After creating both dummy coded variables the file looks like this:
Here you can see that we have the two desired new variables, D and R, and that a democrat is coded 1, 0, a republican is 0, 1, and an independent is 0, 0; thus, we have all of the information that was in the nominal variable, PARTY.
The k-1 dummy codes that represent the k-level nominal variable (but not the original nominal variable) would now be added into any linear modeling technique (such as multiple regression or discriminant analysis) together, and they together represent the predictive power of the nominal variable. Though you will typically have many variables in a model, some of which are dummy coded and some which are continuous variables, I illustrate using just these dummy coded variables in predicting age, thus we are considering how well we can predict age from political party.
To illustrate how we would use these two dummy coded variables together to represent PARTY, let's run a regression predicting age from D and R. We would set up the regression as usual, including D and R as Independents and age as the Dependent variable (note that PARTY is not included in the analysis).
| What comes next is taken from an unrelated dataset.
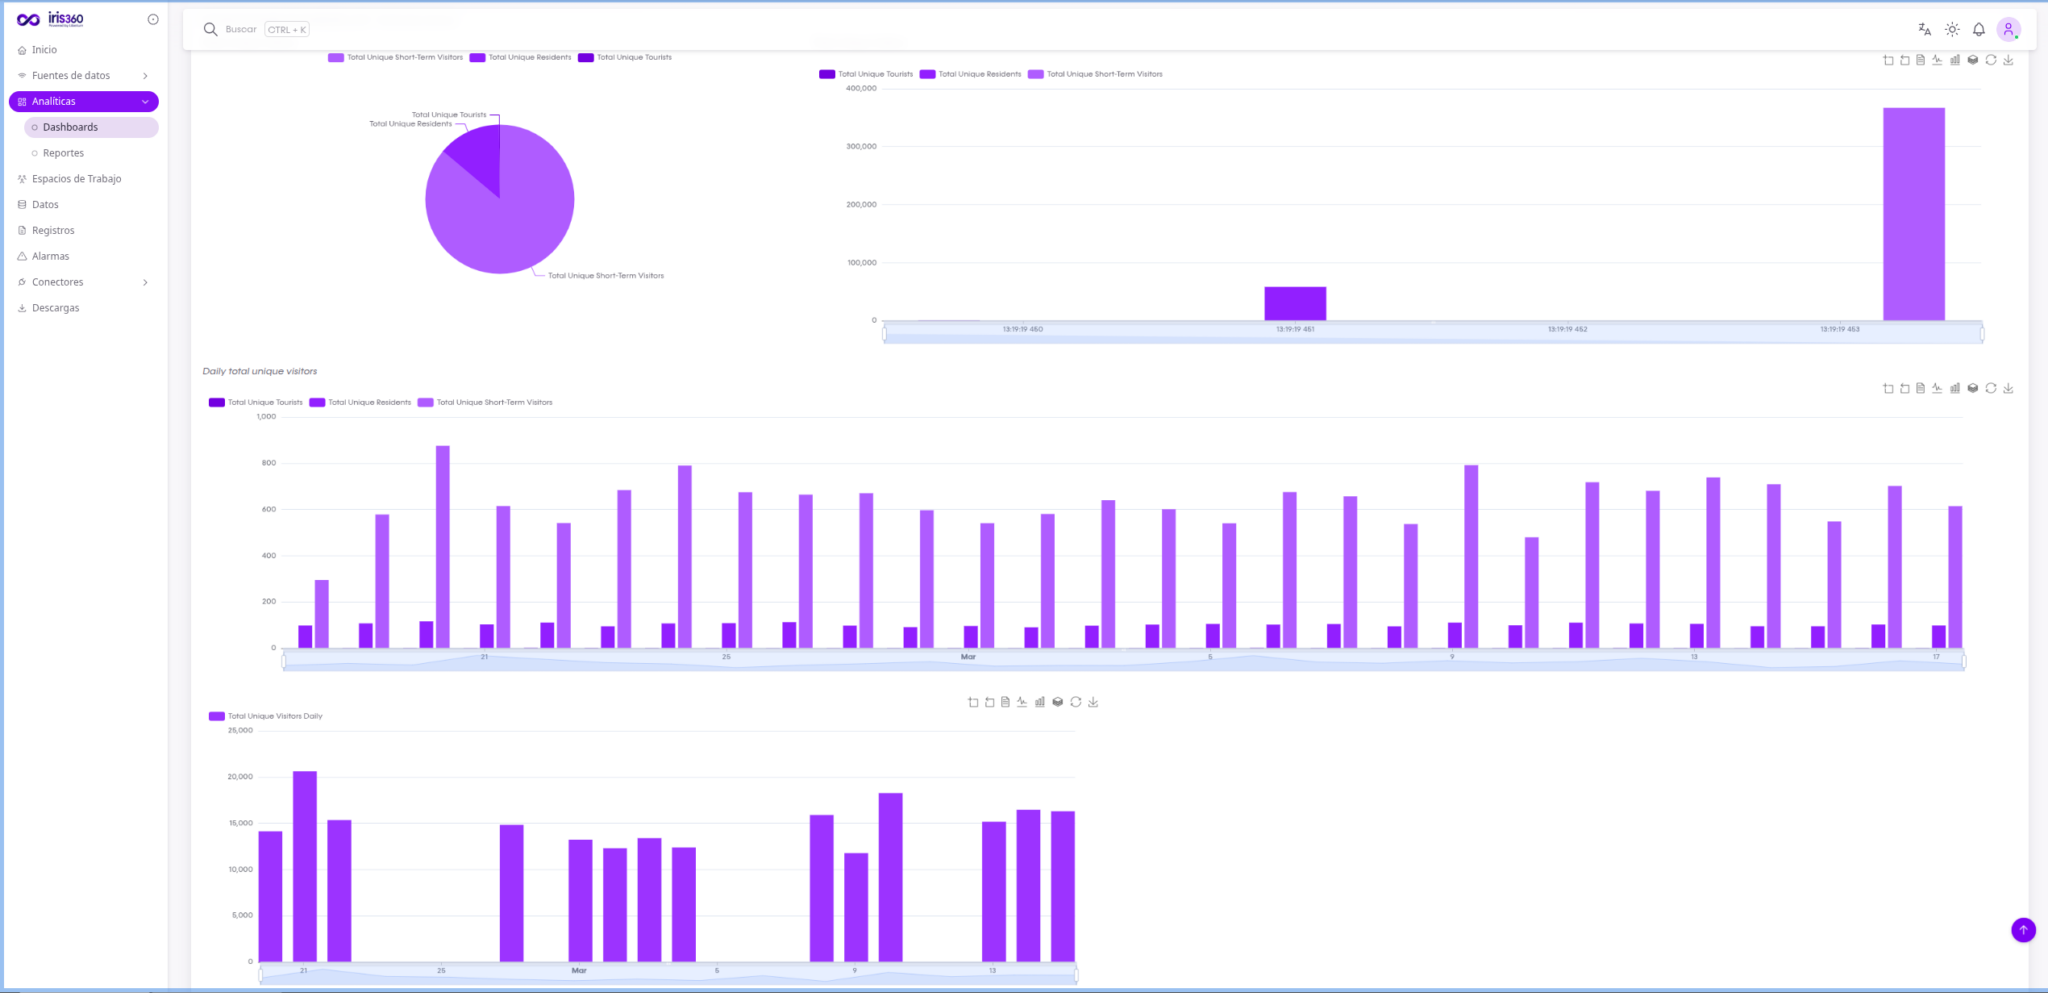Image resolution: width=2048 pixels, height=993 pixels.
Task: Toggle Total Unique Short-Term Visitors in daily chart
Action: pos(485,402)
The relevant window looks like this:
The basic output is:
ANOVA
Model | | Sum of Squares | df | Mean Square | F | Sig. |
1 | Regression | 79.000 | 2 | 39.500 | .562 | .621(a) |
Residual | 211.000 | 3 | 70.333 | | |
Total | 290.000 | 5 | | | |
a Predictors: (Constant), R, D
b Dependent Variable: AGE
As an alternative, let's set up the ONEWAY ANOVA procedure, testing the null hypothesis that the means of the political parties are the same (here we can use PARTY in its original state, and we have no use for D andR) as ANOVA expects a nominal independent variable . The window looks like this:
The output from this ANOVA is:
ANOVA
AGE
| Sum of Squares | df | Mean Square | F | Sig. |
Between Groups | 79.000 | 2 | 39.500 | .562 | .621 |
Within Groups | 211.000 | 3 | 70.333 | | |
Total | 290.000 | 5 | | | |
We see that the result is the same whether we are asking the question of how well we can predict age from political party, or is there a difference in mean age across political parties -- the question is the same statistically.
One would not go through the trouble of recoding the PARTY variable if it were the only variable of interest, as in this example; we could just do an ANOVA. However, when there are multiple variables, some of which are nominal and some of which are not, we can dummy code those that are nominal and use the dummy coded variables to represent the nominal variable in a model utilizing all predictors.